[What this task involves] Copy the listing below verbatim, starting at its first line and ending at the line containing "center [142, 101].", with that line included.

[Provided data]
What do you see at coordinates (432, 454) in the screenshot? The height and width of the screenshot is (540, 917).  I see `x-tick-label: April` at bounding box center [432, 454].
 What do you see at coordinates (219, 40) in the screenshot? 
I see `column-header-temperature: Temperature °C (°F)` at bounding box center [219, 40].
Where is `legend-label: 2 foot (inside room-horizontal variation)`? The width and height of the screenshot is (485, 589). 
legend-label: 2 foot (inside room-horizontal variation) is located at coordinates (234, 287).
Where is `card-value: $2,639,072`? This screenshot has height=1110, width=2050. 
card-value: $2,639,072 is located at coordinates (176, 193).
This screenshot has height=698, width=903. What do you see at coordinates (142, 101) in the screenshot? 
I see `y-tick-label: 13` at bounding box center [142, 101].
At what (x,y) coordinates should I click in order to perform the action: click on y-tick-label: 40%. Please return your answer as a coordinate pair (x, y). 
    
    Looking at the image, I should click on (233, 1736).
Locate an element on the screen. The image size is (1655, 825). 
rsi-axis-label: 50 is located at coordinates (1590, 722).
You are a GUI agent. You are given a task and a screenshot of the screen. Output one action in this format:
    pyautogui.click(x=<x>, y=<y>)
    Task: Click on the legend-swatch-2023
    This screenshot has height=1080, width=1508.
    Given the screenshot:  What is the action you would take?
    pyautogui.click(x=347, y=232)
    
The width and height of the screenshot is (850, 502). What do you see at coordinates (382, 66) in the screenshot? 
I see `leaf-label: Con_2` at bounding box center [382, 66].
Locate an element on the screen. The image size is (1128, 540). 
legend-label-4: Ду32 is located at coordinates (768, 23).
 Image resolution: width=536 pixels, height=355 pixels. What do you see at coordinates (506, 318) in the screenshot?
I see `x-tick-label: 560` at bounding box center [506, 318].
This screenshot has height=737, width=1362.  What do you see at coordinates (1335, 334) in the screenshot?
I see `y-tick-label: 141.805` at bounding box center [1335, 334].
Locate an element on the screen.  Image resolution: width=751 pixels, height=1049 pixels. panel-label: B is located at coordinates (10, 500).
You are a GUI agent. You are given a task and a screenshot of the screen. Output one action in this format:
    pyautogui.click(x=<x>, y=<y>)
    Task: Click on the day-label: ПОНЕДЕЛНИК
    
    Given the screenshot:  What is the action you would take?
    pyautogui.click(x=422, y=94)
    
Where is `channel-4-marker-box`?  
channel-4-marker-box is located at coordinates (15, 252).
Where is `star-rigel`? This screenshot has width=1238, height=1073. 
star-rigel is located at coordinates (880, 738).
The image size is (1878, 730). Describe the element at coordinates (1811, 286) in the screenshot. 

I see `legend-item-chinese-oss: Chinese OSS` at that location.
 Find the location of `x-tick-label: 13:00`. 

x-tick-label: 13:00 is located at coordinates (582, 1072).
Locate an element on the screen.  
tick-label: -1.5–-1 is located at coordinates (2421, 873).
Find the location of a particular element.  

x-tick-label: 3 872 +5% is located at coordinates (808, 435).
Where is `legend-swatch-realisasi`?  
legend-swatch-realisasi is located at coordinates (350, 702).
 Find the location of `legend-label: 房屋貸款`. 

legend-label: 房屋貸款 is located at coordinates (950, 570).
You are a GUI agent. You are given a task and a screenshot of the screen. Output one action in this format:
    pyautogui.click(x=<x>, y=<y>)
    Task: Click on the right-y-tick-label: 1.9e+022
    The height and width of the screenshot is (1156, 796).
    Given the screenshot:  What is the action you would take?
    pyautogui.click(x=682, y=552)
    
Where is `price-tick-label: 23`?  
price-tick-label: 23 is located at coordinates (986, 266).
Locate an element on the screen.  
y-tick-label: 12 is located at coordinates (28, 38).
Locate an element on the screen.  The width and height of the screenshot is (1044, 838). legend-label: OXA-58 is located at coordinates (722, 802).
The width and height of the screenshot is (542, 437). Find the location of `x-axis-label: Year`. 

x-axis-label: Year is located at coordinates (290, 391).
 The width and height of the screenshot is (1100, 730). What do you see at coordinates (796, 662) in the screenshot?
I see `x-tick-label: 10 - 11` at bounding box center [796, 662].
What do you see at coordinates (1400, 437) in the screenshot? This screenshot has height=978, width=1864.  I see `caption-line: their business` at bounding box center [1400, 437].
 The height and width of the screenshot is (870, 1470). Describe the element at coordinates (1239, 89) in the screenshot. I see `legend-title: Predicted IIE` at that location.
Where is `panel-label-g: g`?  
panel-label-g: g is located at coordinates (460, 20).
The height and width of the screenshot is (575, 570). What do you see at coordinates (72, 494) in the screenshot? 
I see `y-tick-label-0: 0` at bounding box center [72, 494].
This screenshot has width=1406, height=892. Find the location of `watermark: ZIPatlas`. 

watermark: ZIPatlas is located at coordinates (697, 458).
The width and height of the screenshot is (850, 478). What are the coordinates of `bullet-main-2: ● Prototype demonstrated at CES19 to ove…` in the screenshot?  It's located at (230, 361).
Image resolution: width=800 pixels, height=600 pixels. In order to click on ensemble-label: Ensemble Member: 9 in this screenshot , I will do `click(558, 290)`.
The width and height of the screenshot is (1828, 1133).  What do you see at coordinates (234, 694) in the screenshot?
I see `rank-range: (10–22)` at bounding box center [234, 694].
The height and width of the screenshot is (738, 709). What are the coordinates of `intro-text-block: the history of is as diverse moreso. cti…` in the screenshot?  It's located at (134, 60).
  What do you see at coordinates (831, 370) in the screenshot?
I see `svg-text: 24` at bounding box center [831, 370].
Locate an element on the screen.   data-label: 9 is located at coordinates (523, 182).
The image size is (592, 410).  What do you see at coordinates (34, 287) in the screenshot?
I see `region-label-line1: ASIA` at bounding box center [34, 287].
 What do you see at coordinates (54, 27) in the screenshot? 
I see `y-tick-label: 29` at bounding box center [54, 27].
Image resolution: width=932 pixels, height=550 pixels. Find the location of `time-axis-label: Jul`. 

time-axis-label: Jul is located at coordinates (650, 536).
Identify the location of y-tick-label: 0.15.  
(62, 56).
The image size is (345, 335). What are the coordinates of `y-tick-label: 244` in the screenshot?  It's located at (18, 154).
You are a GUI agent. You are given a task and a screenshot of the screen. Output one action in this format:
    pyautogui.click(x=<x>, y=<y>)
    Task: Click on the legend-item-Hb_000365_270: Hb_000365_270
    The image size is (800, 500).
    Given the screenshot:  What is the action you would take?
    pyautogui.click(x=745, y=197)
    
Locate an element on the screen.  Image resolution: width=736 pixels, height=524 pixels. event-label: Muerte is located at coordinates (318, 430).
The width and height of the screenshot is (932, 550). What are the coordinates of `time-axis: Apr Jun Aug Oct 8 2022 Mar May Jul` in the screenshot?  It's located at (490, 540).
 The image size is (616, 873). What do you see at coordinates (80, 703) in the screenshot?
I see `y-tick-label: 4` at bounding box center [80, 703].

[Exercise solution]
What do you see at coordinates (432, 454) in the screenshot? The height and width of the screenshot is (540, 917).  I see `x-tick-label: April` at bounding box center [432, 454].
 What do you see at coordinates (219, 40) in the screenshot? 
I see `column-header-temperature: Temperature °C (°F)` at bounding box center [219, 40].
Where is `legend-label: 2 foot (inside room-horizontal variation)`? The width and height of the screenshot is (485, 589). 
legend-label: 2 foot (inside room-horizontal variation) is located at coordinates (234, 287).
Where is `card-value: $2,639,072`? This screenshot has height=1110, width=2050. 
card-value: $2,639,072 is located at coordinates (176, 193).
This screenshot has height=698, width=903. What do you see at coordinates (142, 101) in the screenshot? 
I see `y-tick-label: 13` at bounding box center [142, 101].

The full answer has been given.